From the data below, return each line in which the string "will" is found.

Stored data
+===+

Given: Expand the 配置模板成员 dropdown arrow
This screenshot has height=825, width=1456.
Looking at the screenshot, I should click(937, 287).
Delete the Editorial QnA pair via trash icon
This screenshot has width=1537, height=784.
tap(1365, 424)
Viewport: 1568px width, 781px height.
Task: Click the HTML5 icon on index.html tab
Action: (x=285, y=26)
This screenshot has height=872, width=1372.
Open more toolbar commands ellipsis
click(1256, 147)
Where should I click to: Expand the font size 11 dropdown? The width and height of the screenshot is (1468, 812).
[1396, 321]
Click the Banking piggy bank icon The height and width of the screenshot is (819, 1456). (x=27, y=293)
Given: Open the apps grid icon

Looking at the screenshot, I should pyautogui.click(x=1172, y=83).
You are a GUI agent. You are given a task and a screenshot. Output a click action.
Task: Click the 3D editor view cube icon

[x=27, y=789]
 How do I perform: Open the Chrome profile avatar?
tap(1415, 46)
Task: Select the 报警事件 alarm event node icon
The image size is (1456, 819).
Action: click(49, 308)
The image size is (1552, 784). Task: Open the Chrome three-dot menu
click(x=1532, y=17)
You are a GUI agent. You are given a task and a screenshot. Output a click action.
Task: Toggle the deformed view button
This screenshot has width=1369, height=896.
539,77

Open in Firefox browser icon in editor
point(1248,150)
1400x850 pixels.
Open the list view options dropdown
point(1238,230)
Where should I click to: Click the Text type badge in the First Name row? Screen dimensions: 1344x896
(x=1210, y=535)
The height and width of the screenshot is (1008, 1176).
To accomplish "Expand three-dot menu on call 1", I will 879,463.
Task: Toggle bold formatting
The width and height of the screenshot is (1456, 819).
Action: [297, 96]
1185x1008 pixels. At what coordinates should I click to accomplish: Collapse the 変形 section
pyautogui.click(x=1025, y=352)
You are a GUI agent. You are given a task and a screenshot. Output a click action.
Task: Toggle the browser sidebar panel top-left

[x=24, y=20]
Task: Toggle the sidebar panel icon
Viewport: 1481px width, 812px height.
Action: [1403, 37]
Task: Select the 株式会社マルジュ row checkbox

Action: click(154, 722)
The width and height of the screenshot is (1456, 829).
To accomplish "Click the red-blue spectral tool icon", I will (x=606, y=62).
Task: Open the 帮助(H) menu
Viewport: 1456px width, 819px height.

+===+

▶ [Solution for this problem]
To accomplish "Expand three-dot menu on call 1", I will 879,463.
To accomplish "Click the red-blue spectral tool icon", I will (x=606, y=62).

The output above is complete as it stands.